Monday, February 14, 2011

Chopped Salad with Shrimp and Lime-Buttermilk Dressing

I'm a big fan of main dish salads. Serve this with a crusty bread, and it's my kind of dinner.


This recipe is from Everyday Food Magazine (November 2010). You can print it here.

Chopped Salad with Shrimp and Lime-Buttermilk Dressing

3/4 cup buttermilk
1 avocado, halved, pitted, and peeled
1 teaspoon lime zest plus 1/4 cup lime juice (from 2 limes)
coarse salt and ground pepper
1 tablespoon vegetable oil
1 pound medium shrimp, peeled and deveined
3 hearts romaine lettuce, coarsely chopped
1/2 cup pepitas (pumpkin seeds), toasted
1/2 cup fresh cilantro leaves

In a blender, combine buttermilk, avocado, lime zest and juice, and 2 tablespoons water. Blend until smooth, 20 seconds. Season dressing to taste with salt and pepper. In a large skillet, heat oil over medium-high. Season shrimp with salt and pepper. Cook until opaque throughout, about 3 minutes, flipping once. In a large bowl, toss together romaine, pepitas, cilantro, shrimp, and 1 cup dressing until combined and serve immediately.

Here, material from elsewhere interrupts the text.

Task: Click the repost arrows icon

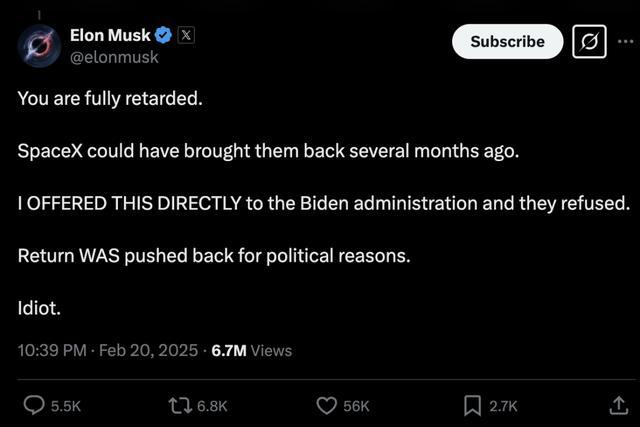Action: click(x=180, y=406)
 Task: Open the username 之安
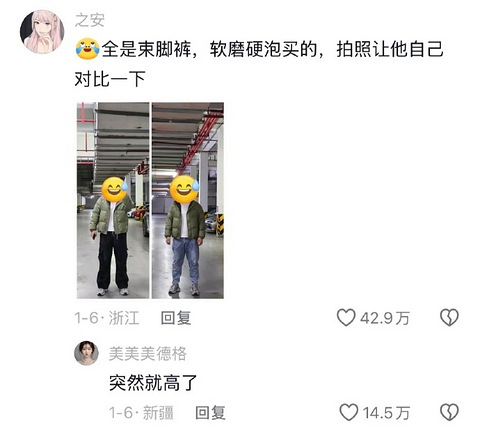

Julie's notes:  I must confess that after all these years I have just recently started cooking shrimp at home. I purchased frozen, raw, tail-on shrimp at Costco and was very happy to find printed right on the package that 31-40 shrimp equal one pound.

In addition to seasoning the shrimp with salt and pepper I used Old Bay Seasoning.